■ **Directions**
Which lines in the listing below contain the string "perform", with case counting? Locate each one and copy it out in full.

■ **Raw records**
▼▼▼

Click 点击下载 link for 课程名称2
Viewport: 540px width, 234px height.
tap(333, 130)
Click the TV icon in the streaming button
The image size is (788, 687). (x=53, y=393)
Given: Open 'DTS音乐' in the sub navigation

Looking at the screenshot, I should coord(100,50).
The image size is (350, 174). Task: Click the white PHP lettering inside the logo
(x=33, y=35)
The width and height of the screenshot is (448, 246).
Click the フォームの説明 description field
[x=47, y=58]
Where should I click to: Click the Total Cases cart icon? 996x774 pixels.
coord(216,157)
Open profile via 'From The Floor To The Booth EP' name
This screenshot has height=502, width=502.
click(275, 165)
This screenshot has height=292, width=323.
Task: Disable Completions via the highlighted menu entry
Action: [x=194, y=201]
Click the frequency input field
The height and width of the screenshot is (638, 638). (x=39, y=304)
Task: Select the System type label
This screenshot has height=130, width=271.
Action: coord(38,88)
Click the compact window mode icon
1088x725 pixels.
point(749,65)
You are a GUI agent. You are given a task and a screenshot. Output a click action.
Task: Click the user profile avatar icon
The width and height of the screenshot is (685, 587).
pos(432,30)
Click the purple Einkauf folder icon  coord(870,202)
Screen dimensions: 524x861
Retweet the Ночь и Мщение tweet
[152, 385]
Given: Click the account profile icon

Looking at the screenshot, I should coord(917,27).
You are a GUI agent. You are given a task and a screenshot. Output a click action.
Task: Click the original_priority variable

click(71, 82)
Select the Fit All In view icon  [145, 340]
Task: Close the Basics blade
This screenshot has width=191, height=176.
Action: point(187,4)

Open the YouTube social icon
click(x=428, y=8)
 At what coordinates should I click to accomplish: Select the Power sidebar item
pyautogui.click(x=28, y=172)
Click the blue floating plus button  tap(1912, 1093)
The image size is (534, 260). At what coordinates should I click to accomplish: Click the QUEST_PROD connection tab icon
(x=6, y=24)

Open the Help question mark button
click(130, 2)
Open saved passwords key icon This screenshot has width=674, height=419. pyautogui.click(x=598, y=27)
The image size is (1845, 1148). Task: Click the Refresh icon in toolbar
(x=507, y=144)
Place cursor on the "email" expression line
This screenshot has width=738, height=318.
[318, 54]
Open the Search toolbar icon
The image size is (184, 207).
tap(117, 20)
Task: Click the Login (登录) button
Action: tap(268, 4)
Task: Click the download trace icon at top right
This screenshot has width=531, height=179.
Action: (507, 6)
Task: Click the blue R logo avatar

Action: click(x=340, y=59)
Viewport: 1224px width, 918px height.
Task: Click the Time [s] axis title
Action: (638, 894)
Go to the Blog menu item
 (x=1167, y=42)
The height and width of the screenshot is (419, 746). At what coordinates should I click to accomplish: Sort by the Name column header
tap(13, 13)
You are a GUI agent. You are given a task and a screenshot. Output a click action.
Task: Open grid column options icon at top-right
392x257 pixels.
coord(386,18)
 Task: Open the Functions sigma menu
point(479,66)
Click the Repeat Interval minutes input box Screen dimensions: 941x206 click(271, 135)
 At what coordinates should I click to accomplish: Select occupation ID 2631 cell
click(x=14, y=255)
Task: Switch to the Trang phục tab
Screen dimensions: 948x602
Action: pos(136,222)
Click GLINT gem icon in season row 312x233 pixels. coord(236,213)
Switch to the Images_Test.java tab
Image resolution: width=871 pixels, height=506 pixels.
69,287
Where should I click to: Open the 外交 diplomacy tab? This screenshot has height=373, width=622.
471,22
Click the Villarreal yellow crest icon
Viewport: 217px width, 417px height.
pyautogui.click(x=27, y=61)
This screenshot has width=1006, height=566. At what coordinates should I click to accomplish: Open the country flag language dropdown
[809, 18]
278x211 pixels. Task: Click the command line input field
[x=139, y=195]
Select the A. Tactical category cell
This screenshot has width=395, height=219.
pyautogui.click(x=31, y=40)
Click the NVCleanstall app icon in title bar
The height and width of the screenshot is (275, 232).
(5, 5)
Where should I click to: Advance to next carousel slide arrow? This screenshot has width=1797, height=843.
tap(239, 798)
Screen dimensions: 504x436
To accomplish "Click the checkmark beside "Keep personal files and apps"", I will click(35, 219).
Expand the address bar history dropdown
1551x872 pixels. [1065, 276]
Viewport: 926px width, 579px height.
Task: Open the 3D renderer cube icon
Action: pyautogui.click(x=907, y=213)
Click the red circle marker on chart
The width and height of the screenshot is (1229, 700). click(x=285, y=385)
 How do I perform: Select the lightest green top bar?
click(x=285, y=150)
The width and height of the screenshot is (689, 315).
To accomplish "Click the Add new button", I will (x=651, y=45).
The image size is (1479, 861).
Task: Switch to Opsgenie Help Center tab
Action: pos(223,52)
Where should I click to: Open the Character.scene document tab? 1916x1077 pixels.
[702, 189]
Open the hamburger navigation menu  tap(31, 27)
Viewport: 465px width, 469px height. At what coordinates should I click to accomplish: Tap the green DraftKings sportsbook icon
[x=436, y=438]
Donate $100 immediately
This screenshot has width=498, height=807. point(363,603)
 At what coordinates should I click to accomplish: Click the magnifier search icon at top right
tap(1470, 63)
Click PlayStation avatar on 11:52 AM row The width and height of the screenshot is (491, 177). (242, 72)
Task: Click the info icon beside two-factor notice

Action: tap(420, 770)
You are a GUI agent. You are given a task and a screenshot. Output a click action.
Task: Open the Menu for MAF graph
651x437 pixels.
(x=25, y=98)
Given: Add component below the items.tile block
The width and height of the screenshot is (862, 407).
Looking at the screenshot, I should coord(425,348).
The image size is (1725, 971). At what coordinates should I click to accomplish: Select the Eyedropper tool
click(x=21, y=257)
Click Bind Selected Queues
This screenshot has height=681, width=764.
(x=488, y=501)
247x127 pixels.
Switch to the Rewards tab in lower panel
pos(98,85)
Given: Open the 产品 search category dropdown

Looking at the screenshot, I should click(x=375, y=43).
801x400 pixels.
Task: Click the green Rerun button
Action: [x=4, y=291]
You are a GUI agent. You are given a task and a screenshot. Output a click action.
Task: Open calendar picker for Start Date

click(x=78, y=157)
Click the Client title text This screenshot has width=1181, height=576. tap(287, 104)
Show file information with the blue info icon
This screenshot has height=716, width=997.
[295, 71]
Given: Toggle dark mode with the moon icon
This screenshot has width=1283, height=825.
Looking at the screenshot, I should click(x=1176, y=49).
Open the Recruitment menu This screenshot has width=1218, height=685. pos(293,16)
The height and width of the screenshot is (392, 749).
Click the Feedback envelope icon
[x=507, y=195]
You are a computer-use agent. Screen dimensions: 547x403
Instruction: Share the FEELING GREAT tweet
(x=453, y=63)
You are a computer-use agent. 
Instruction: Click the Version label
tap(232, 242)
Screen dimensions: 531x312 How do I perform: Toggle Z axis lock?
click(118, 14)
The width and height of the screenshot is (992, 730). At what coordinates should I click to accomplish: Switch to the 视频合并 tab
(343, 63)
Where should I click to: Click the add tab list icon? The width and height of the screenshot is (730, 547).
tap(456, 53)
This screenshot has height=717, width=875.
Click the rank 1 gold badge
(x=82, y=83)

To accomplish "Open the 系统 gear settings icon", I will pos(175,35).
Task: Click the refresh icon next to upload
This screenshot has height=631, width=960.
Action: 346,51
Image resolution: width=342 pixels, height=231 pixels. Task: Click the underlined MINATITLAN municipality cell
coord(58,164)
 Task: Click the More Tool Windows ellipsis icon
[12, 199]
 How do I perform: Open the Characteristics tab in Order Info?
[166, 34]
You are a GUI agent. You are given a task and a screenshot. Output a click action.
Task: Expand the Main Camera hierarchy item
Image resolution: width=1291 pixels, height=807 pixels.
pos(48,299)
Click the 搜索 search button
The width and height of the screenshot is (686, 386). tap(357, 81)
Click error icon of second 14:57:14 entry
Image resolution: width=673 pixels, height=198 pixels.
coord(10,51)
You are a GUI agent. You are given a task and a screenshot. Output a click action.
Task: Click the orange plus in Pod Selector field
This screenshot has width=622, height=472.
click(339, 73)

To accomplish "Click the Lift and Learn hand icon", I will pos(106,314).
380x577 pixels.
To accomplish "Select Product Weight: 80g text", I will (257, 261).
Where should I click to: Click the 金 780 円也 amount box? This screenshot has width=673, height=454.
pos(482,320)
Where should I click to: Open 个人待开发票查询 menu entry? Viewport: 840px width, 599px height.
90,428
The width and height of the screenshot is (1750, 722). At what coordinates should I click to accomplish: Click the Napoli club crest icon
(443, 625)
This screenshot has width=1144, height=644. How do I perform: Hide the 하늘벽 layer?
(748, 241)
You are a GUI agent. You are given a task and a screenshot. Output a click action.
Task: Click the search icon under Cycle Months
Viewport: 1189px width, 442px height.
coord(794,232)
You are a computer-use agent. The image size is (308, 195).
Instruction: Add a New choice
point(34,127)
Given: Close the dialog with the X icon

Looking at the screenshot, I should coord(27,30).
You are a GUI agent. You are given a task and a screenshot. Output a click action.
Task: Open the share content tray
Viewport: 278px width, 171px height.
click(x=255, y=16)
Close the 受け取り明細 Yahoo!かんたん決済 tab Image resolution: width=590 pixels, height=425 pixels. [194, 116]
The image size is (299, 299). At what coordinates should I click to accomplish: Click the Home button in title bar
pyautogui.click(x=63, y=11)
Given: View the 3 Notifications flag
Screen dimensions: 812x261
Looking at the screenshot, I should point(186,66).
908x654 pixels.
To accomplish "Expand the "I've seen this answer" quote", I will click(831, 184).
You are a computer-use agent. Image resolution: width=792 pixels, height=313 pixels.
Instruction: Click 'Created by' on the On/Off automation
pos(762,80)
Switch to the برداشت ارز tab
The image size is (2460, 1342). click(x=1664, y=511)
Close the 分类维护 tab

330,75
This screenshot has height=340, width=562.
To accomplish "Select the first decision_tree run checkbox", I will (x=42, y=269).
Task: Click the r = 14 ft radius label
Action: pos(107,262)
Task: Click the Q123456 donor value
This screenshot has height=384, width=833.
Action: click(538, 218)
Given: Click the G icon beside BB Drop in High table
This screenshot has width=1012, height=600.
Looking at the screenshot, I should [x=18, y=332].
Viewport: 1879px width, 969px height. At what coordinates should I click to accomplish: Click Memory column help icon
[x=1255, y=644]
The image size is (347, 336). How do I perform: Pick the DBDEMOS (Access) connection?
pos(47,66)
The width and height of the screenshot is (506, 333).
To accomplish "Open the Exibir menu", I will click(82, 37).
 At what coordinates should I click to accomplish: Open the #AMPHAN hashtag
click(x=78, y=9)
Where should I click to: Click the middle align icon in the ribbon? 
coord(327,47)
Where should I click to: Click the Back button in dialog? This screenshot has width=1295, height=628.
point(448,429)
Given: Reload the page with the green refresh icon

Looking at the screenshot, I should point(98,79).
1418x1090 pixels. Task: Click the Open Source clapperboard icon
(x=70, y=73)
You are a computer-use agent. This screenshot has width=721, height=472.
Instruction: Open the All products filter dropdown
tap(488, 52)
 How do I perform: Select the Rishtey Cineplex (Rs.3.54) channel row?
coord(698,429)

▲▲▲

■ **Expected answer**
 How do I perform: Select the lightest green top bar?
Screen dimensions: 531x312 How do I perform: Toggle Z axis lock?
 How do I perform: Open the Characteristics tab in Order Info?
This screenshot has width=1144, height=644. How do I perform: Hide the 하늘벽 layer?
The image size is (347, 336). How do I perform: Pick the DBDEMOS (Access) connection?
 How do I perform: Select the Rishtey Cineplex (Rs.3.54) channel row?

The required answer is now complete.